▶ **EXERCISE BRIEF**
Copy each of the following items line for line, without changing anything.

[Items on finding words and elements]

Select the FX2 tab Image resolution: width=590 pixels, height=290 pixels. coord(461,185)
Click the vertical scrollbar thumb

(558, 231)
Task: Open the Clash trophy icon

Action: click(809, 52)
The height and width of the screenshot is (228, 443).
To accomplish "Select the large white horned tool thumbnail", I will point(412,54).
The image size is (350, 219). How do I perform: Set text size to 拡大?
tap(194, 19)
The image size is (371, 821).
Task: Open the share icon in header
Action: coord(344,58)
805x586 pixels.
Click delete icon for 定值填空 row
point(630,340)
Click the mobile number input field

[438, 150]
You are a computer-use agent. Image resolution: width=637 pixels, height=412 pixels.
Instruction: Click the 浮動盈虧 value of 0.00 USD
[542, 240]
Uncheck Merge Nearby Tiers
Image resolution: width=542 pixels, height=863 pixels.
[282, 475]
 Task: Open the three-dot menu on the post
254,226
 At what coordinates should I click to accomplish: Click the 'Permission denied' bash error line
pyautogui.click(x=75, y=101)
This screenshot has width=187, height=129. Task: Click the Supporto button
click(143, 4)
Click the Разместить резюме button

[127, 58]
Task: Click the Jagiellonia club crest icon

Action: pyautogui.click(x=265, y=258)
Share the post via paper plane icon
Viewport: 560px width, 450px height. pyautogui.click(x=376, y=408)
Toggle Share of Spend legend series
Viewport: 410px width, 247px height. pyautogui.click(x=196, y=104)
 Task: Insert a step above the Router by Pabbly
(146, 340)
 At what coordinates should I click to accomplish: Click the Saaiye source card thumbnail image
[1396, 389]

▶ **THE ANSWER**
Select the FX2 tab Image resolution: width=590 pixels, height=290 pixels. coord(461,185)
Click the vertical scrollbar thumb

(558, 231)
Task: Open the Clash trophy icon

Action: click(809, 52)
The height and width of the screenshot is (228, 443).
To accomplish "Select the large white horned tool thumbnail", I will point(412,54).
The image size is (350, 219). How do I perform: Set text size to 拡大?
tap(194, 19)
The image size is (371, 821).
Task: Open the share icon in header
Action: coord(344,58)
805x586 pixels.
Click delete icon for 定值填空 row
point(630,340)
Click the mobile number input field

[438, 150]
You are a computer-use agent. Image resolution: width=637 pixels, height=412 pixels.
Instruction: Click the 浮動盈虧 value of 0.00 USD
[542, 240]
Uncheck Merge Nearby Tiers
Image resolution: width=542 pixels, height=863 pixels.
[282, 475]
 Task: Open the three-dot menu on the post
254,226
 At what coordinates should I click to accomplish: Click the 'Permission denied' bash error line
pyautogui.click(x=75, y=101)
This screenshot has width=187, height=129. Task: Click the Supporto button
click(143, 4)
Click the Разместить резюме button

[127, 58]
Task: Click the Jagiellonia club crest icon

Action: pyautogui.click(x=265, y=258)
Share the post via paper plane icon
Viewport: 560px width, 450px height. pyautogui.click(x=376, y=408)
Toggle Share of Spend legend series
Viewport: 410px width, 247px height. pyautogui.click(x=196, y=104)
 Task: Insert a step above the Router by Pabbly
(146, 340)
 At what coordinates should I click to accomplish: Click the Saaiye source card thumbnail image
[1396, 389]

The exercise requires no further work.